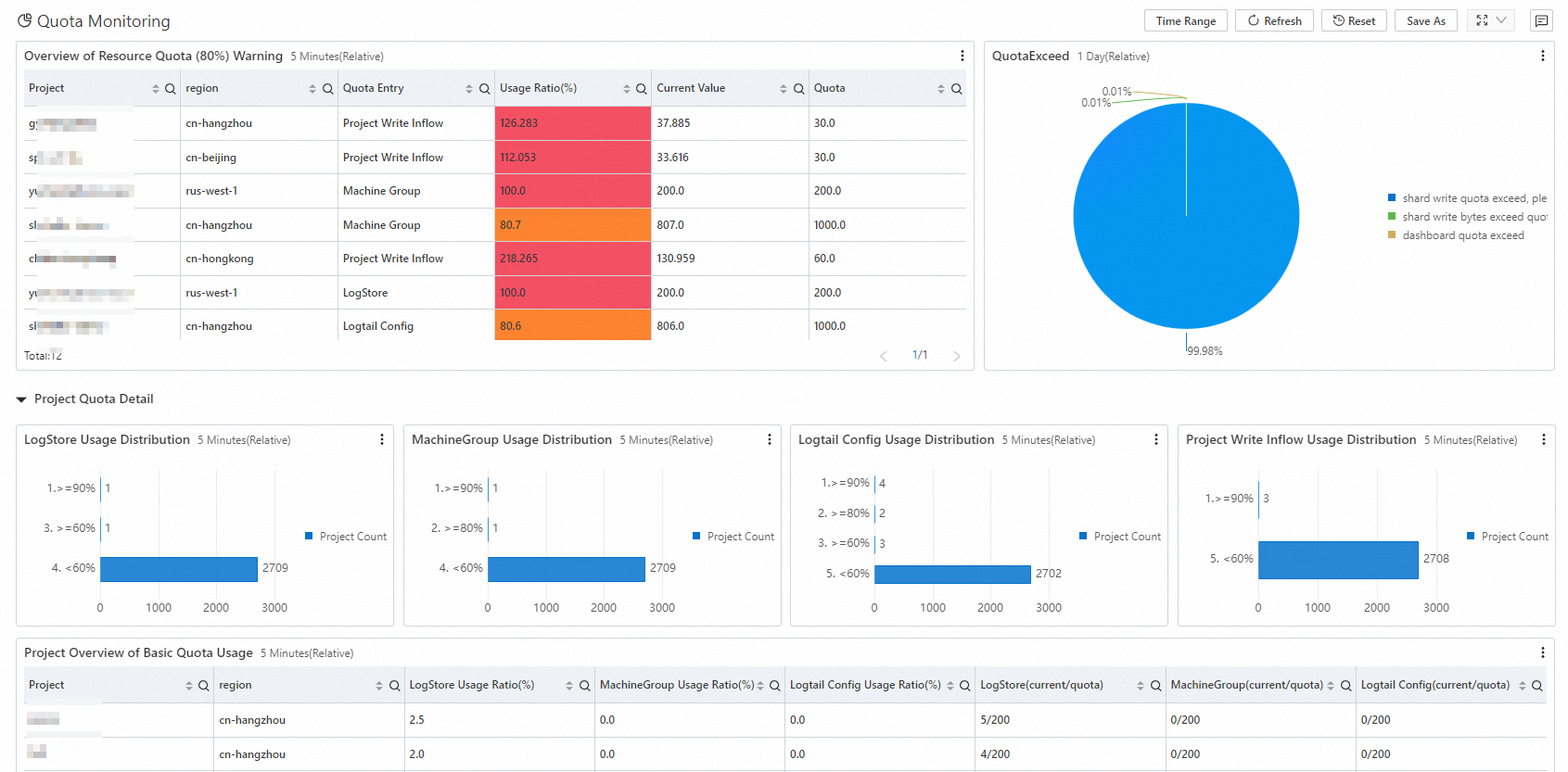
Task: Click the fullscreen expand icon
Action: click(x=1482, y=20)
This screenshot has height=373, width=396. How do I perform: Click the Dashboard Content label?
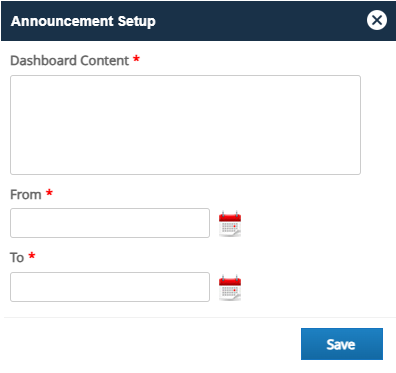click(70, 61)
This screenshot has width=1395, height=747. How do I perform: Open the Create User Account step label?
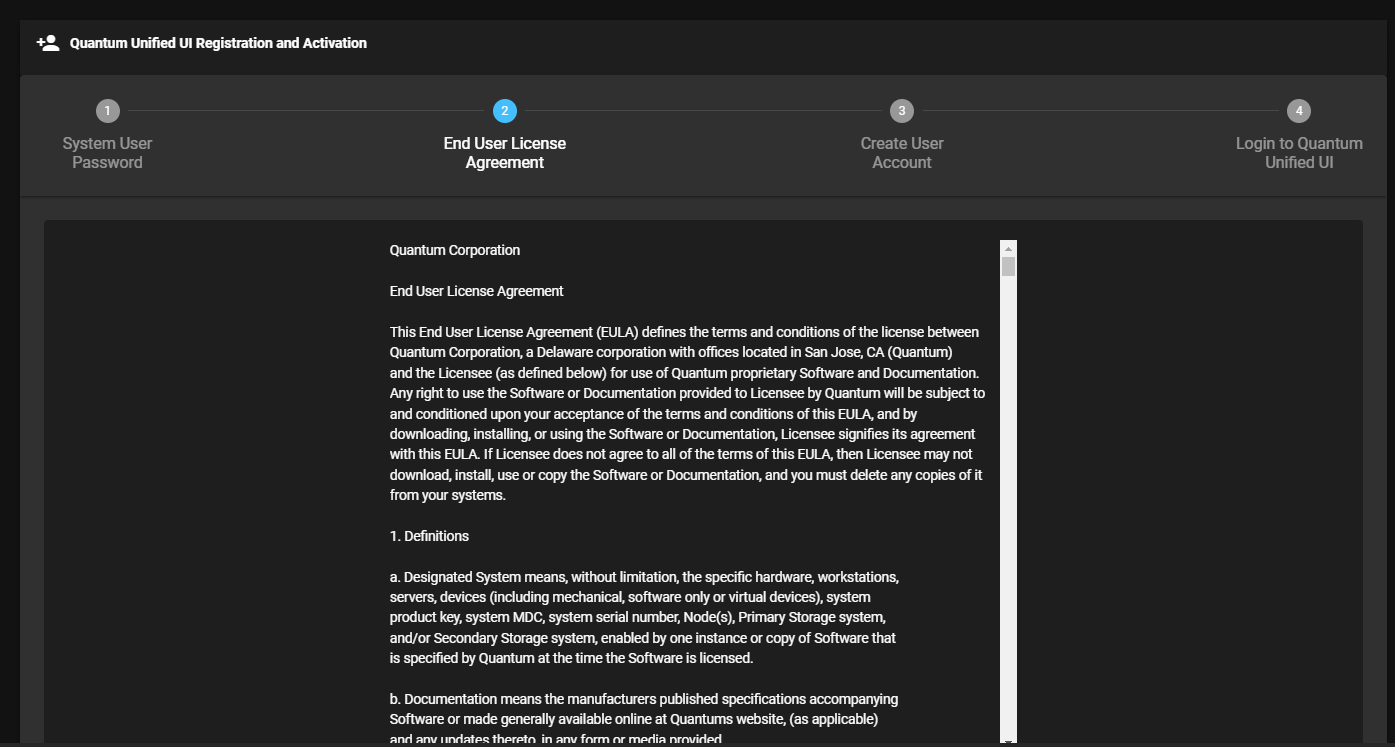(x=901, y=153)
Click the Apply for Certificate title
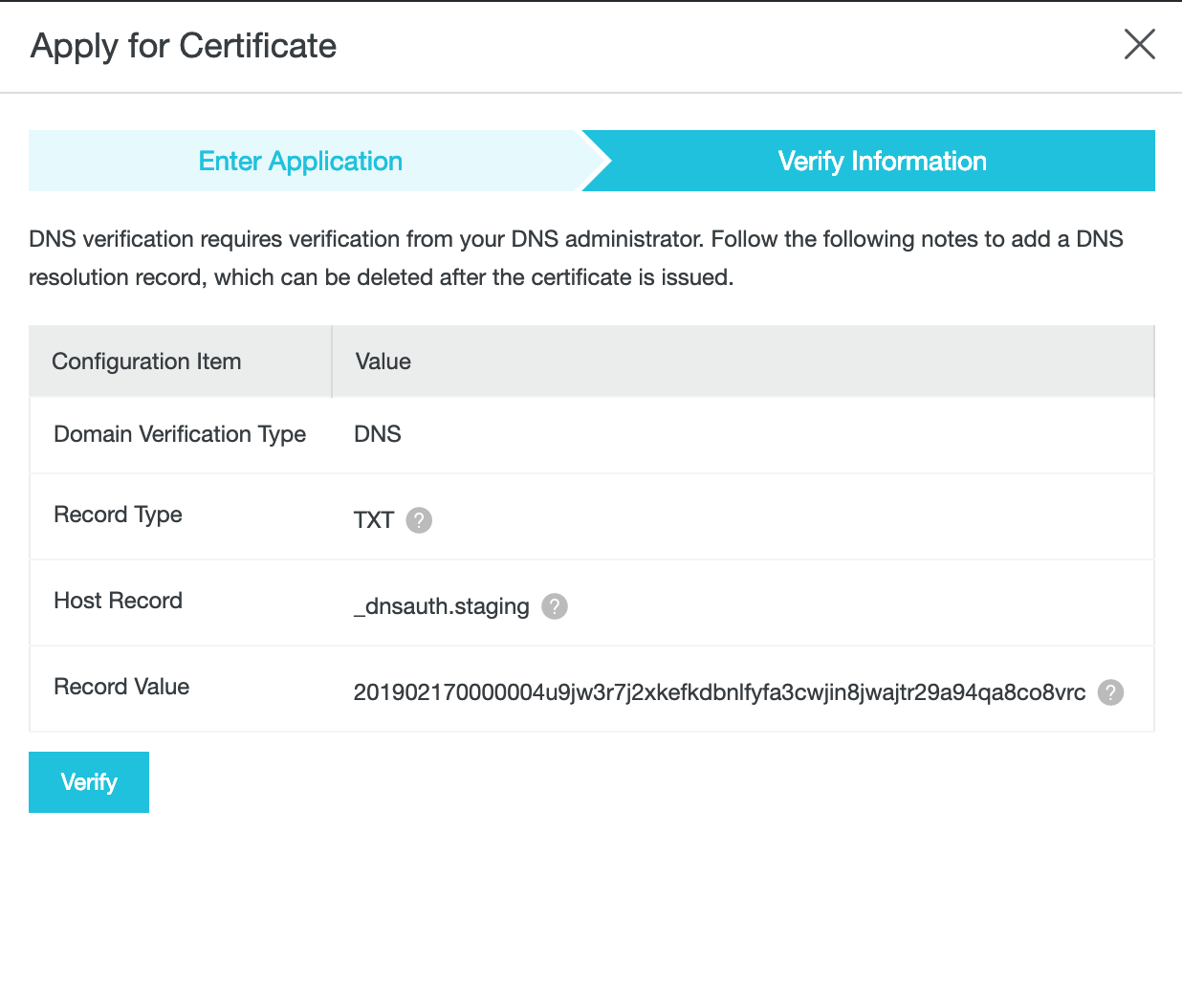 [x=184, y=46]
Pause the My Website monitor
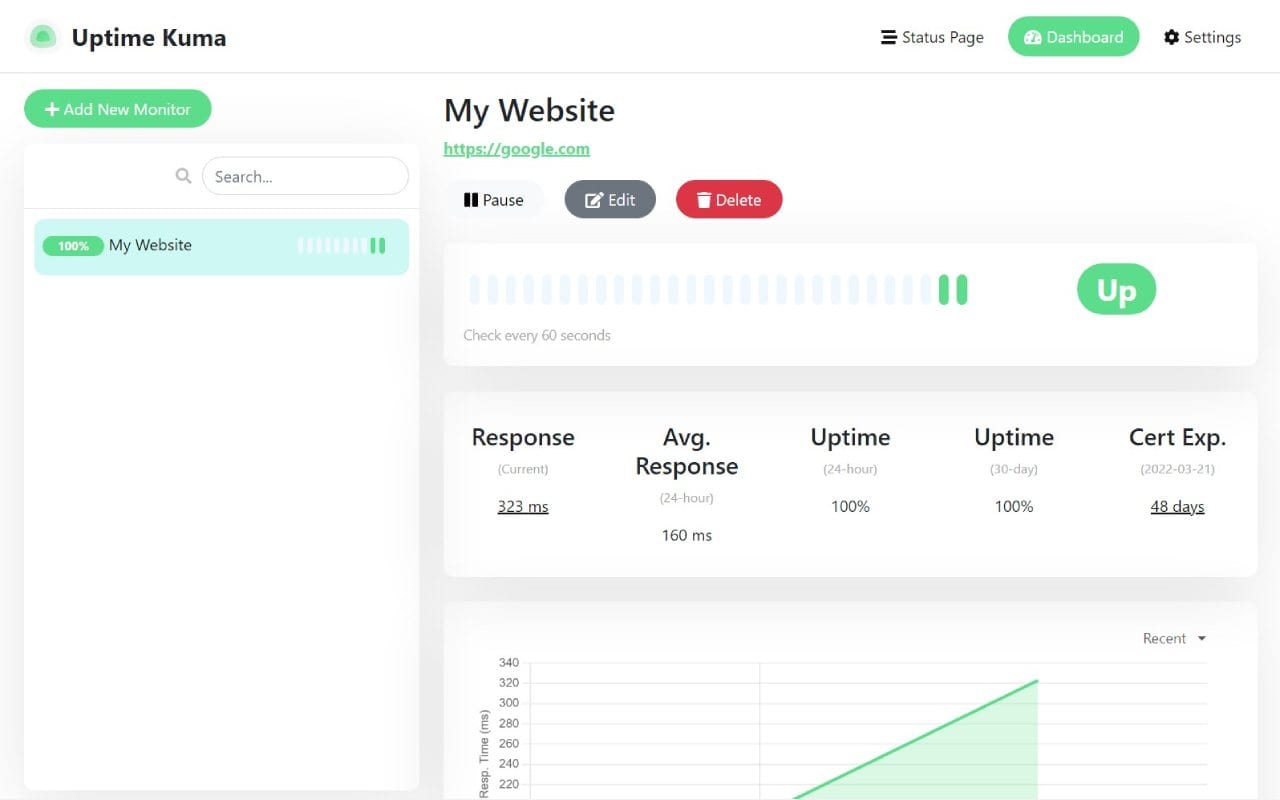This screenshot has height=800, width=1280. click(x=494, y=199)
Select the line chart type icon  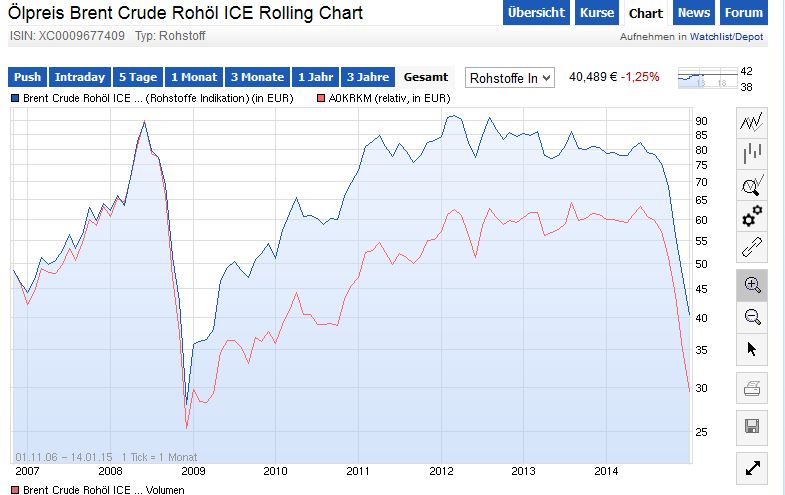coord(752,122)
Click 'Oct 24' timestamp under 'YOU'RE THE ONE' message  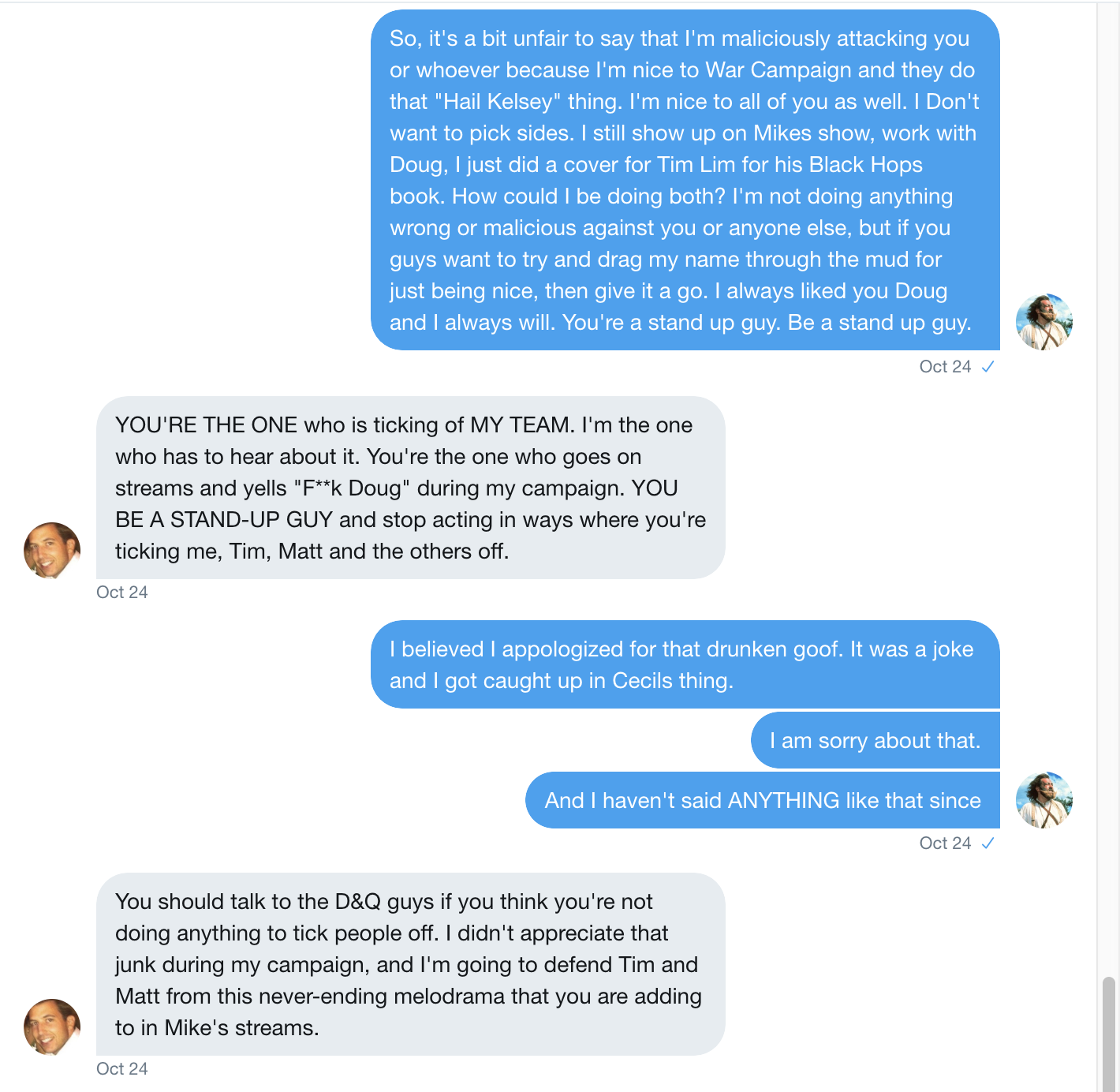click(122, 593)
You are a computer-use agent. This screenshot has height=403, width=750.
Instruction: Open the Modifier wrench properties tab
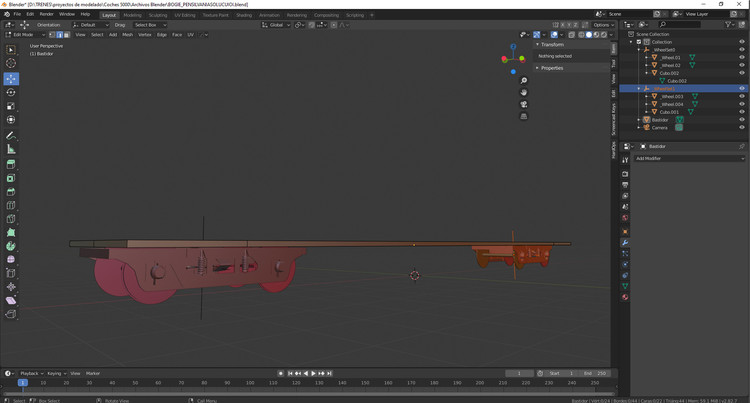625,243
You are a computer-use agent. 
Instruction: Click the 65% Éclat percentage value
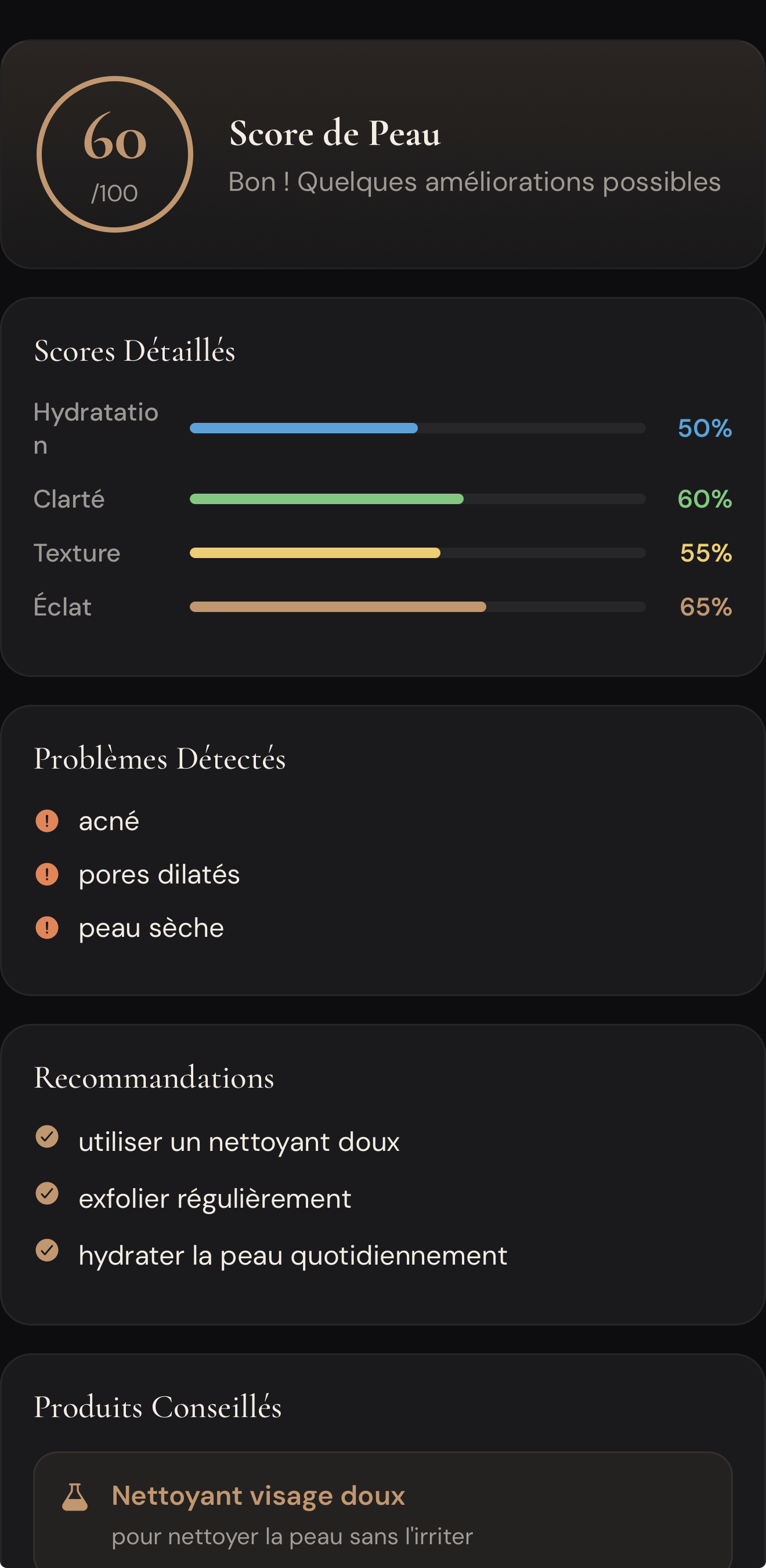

....................

# [Work order]
Excluding the pictures, write out exactly the lines from the line that contains "You are a computer-use agent. This" through the end of the records.

# [Task solution]
You are a computer-use agent. This screenshot has height=403, width=750.
Instruction: Open the Modifier wrench properties tab
625,243
You are a computer-use agent. 
Instruction: Click the 65% Éclat percentage value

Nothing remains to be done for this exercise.